* _Excerpt to read_
Trouble Ditching the Weight? It Might Be the Sodium
Have you noticed you’re just not dropping those last few pounds?
No matter how much time you spend on the elliptical or how much weight you’re benching, if you’re having trouble dropping the last few pounds it likely is because of the sodium in your food.
After all, you’re watching your calories, you’re not eating high levels of fat or sugar, so what in the world is keeping you from dropping the weight?
That sodium is retaining all of the water weight and is preventing you from obtaining that formed, cut look you’re going after. So make sure to look at the amount of sodium in your food. Chances are, you’re eating some sort of processed food that has high levels of sodium (or it is in the “diet” soda’s you’re consuming). It is best to cut down on your sodium intake and increase the amount of water you’re drinking.
By doing that, you’ll begin to see those last few pounds start to melt away (SF Gate, 2017).
What Should You Eat At McDonald’s?

Dataset entries
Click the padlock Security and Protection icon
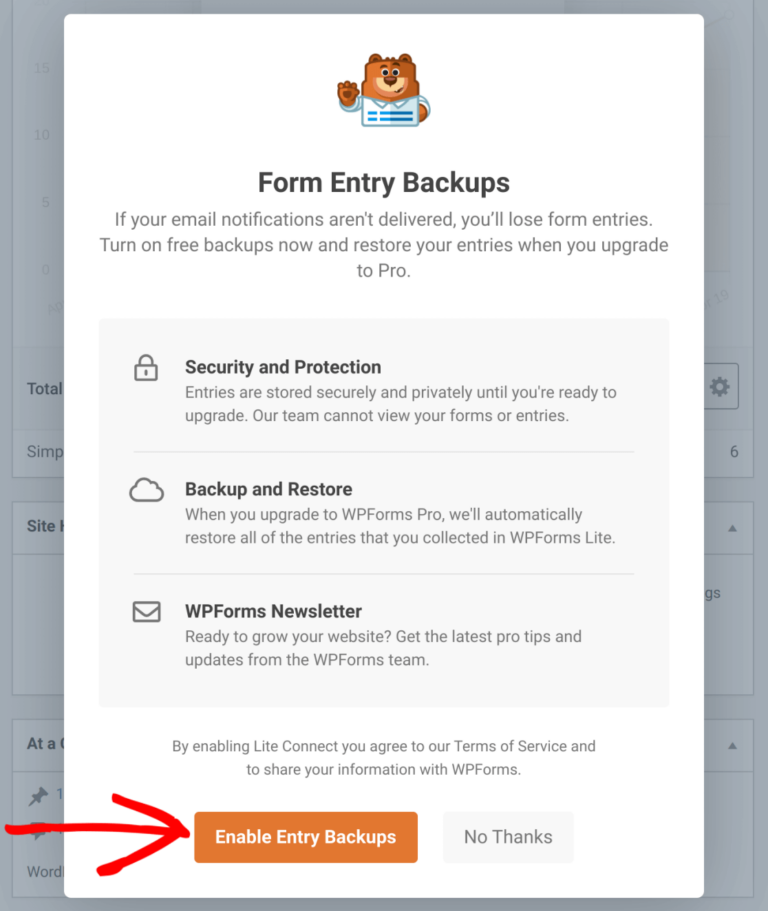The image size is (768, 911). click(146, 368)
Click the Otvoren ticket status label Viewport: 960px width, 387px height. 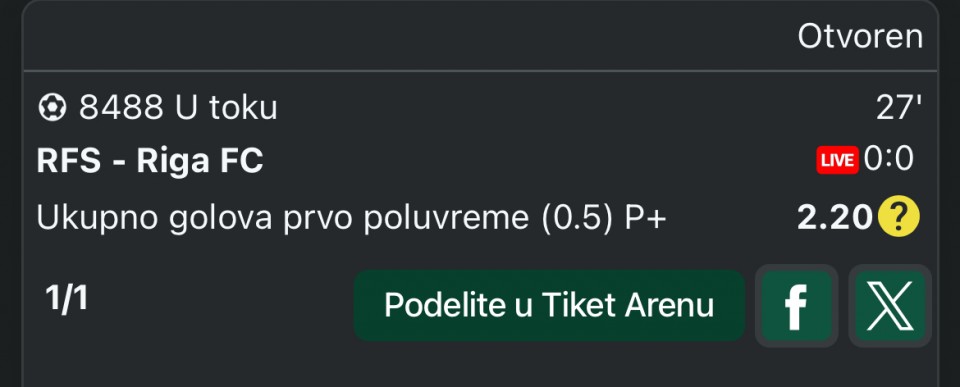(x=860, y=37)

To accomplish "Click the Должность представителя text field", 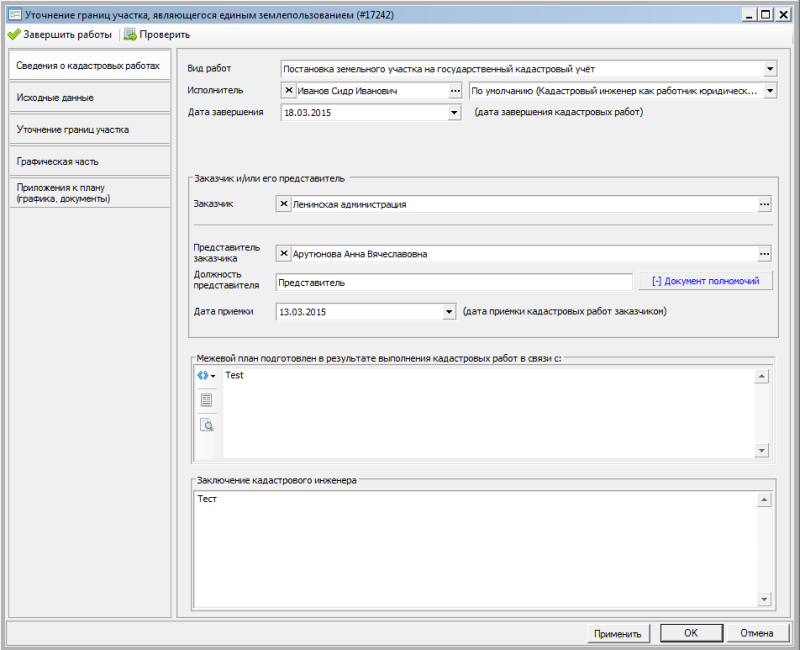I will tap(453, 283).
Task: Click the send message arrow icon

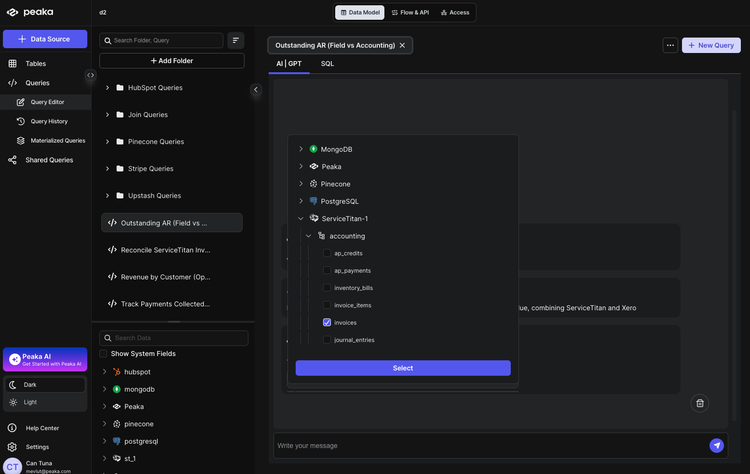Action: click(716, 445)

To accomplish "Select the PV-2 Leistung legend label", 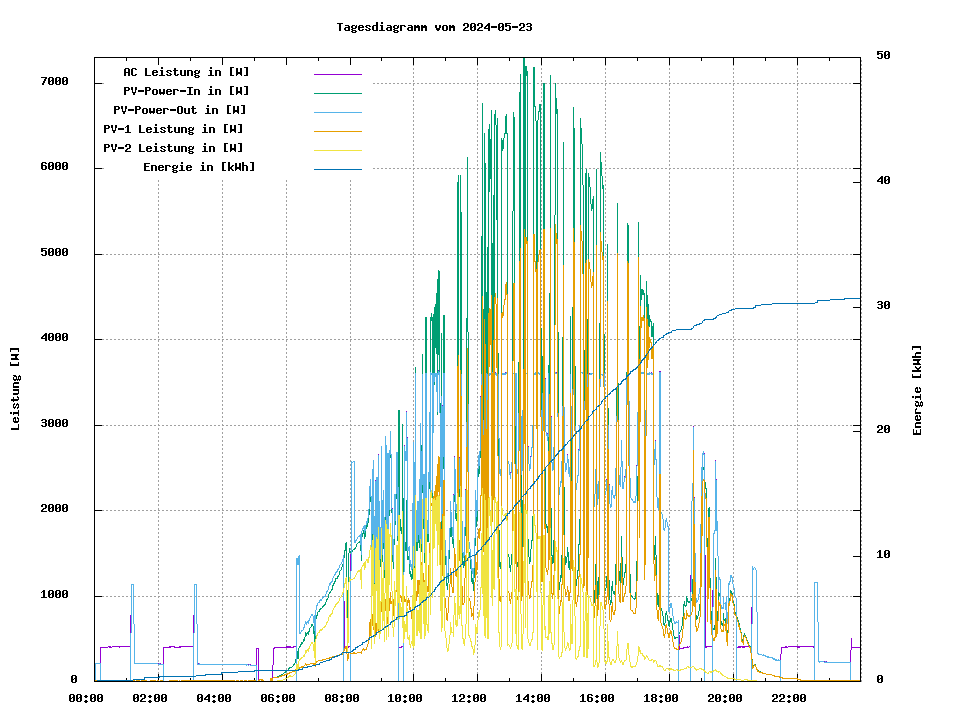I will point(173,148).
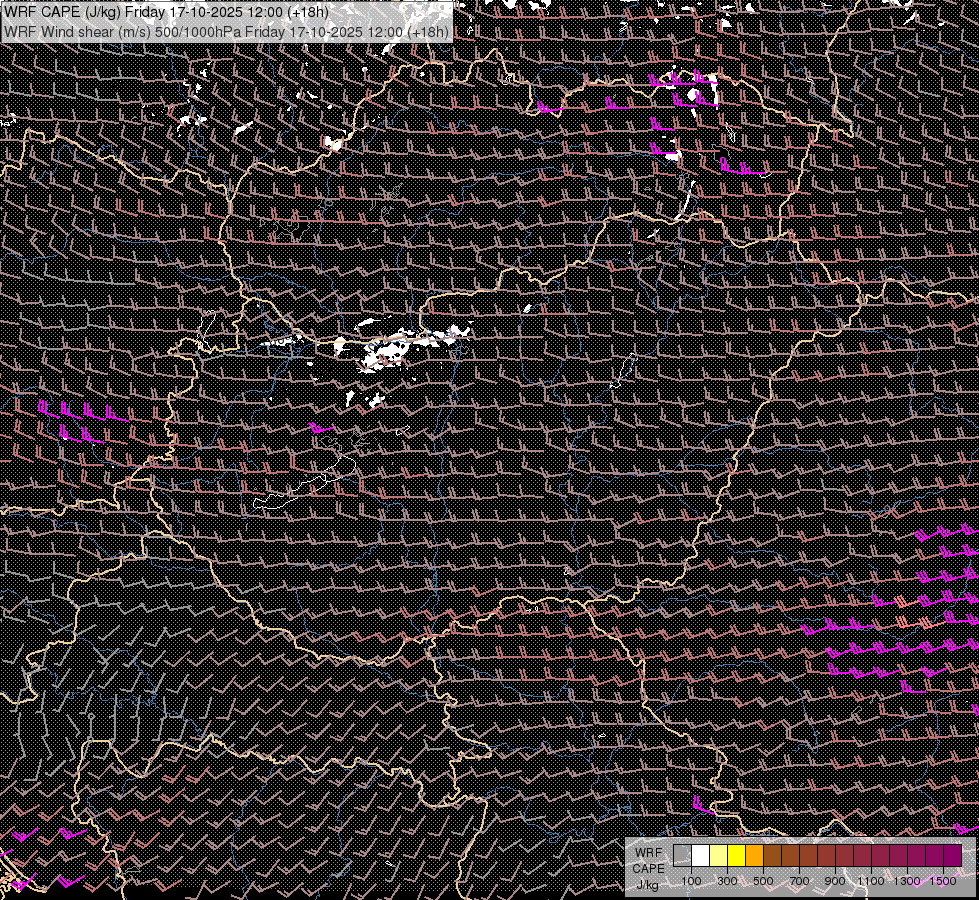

* _Directions_
**a.** Condense the paragraph of the sodium article beginning "That sodium is retaining" into a short bulleted list that keeps its main facts.
**b.** For each statement below, answer yes or no according to the sodium article, and quote the words from the article that decide it. (i) Sodium causes the body to retain water weight. (ii) The article recommends drinking less water to lose the last few pounds. (iii) "Diet" soda is named as a possible source of sodium.

* _Solutions by task_
**a.**
- Sodium holds on to water weight and keeps you from getting a formed, cut look.
- Check how much sodium is in your food.
- Processed food or "diet" soda is a likely source of high sodium.
- Reduce sodium intake and drink more water.

**b.**
(i) Yes: "That sodium is retaining all of the water weight"
(ii) No: "increase the amount of water you’re drinking"
(iii) Yes: "or it is in the “diet” soda’s you’re consuming"